Hasta
el Juzgado de Garantía de Punta Arenas fue trasladado un funcionario de
la Armada, quien fue denunciado por su hijo, a quien lo agredió. Sin
embargo, habría quedado en evidencia que no sería la primera vez que
ocurre esto.
De
acuerdo a los antecedentes aportados por la fiscal Romina Moscoso, el
funcionario de la Armada fue detenido por personal de la Brigada de
Delitos Sexuales y Menores de la PDI, quienes en primera instancia
recibieron una denuncia de una agresión del imputado a uno de sus hijos.

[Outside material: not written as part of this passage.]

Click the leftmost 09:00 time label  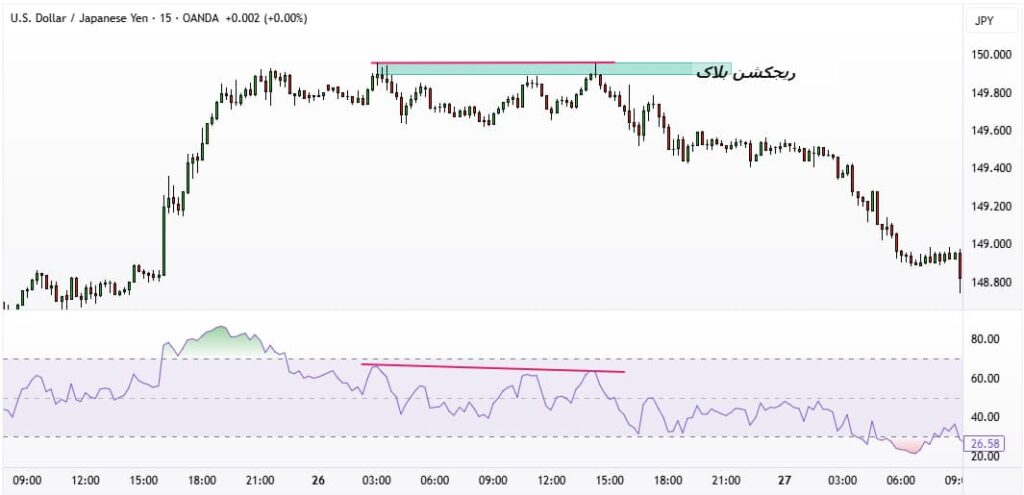pos(24,480)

Esta denuncia la realizó el hermano menor de la víctima, quien se
trasladó al cuartel de la policía civil.
En
este sentido, otro hermano de la víctima, también confirmó la denuncia,
por lo que al imputado de iniciales L.R.S. se le indicó que se iniciaba
una investigación en su contra por los hechos que se registraron el 13
de mayo, en horas de la madrugada, mientras se encontraba en su
domicilio junto a sus hijos, momento en que agredió a uno de ellos, el
de 14 años, y tras un forcejeo lo golpeó en distintas partes de su
cuerpo.
Con
estos antecedentes, al imputado se le formalizó por el delito de
lesiones menos graves en contexto de violencia intrafamiliar.
El
imputado declaró ante el juez Pablo Miño, entregando su versión: “La
situación ocurrió a la medianoche, y fue para que se levante temprano a
la jornada del colegio, pero él tiene el trastorno del espectro autista,
que cualquier actitud que sienta que lo están agrediendo con palabras u
órdenes que no quiere acatar, responde de manera agresiva. Él toma
medicamentos por sus impulsos y fue en eso que habrían hartas cosas en
la mesa porque estaban haciendo un trabajo y no me quiso hacer caso en
ir a la cama, pateó las cosas y me empujó. Traté de controlar la
situación, pero mi hijo mayor fue a ver y caí al suelo e intenté
contener a mi hijo. Mi hijo mayor lo sacó encima mío y mi hijo menor
pensó que le estaba pegando a su hermano y corrió al cuartel de la PDI”.
En
la audiencia, la fiscal dio cuenta que el imputado ya tiene otra causa
por haber agredido a su mismo hijo cuando tenía 6 años. Como también
otro hecho de violencia ocurrido el 2018. A pesar de esto, el imputado
negó estos hechos.
Tras
los alegatos de la defensa y la Fiscalía, el juez Pablo Miño, ante la
ausencia temporal de la madre y de los antecedentes preliminares no
acogió la petición de la Fiscalía de la prohibición de acercarse a la
víctima, sin perjuicio de lo que determine el tribunal de Familia. El
imputado deberá iniciar un programa de control de impulsos y la
prohibición de portar armas de fuego fuera de su lugar de trabajo. El
plazo para el cierre de la investigación se fijó en 60 días.